## Start

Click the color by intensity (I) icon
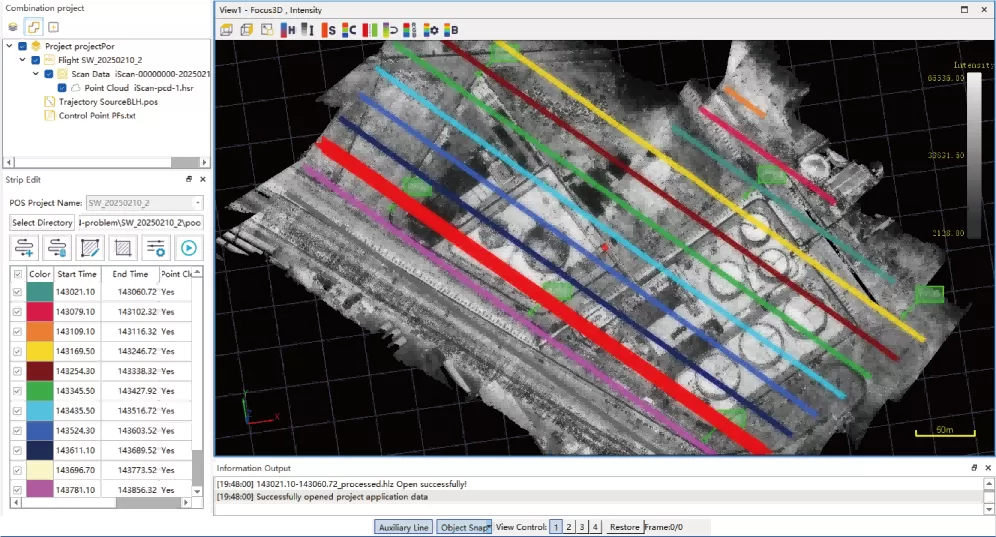Viewport: 996px width, 537px height. [x=309, y=29]
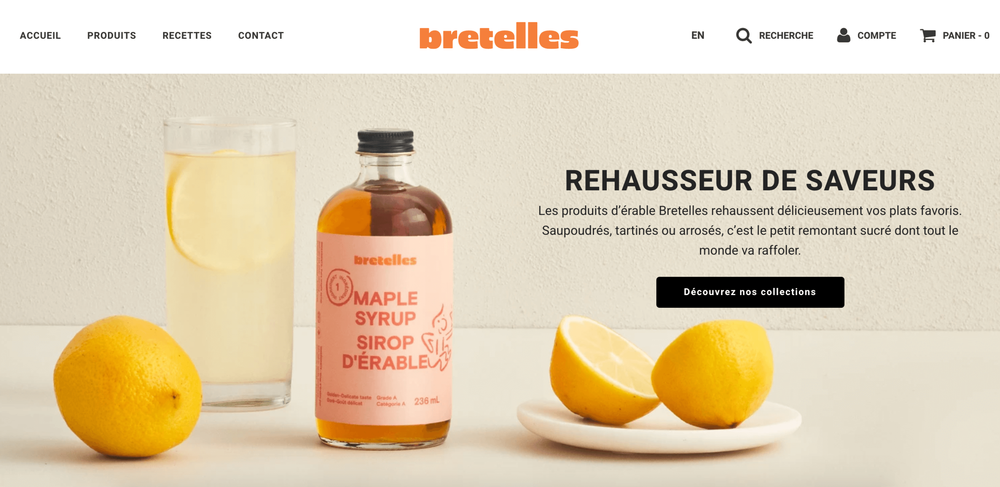
Task: Click the magnifying glass search icon
Action: click(744, 36)
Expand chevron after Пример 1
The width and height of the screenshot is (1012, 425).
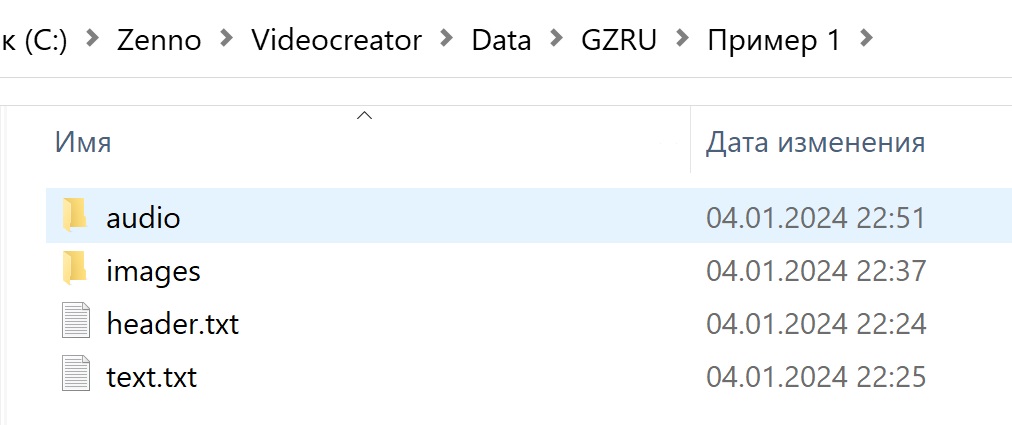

## End

**Request**
Can you update the records above by replacing "chevron" with "arrow", changing nothing else, and leave the pictures out of your answer?

**Response**
Click the color by intensity (I) icon
Viewport: 996px width, 537px height. [x=309, y=29]
Task: Click the magnifying glass search icon
Action: click(744, 36)
Expand arrow after Пример 1
The width and height of the screenshot is (1012, 425).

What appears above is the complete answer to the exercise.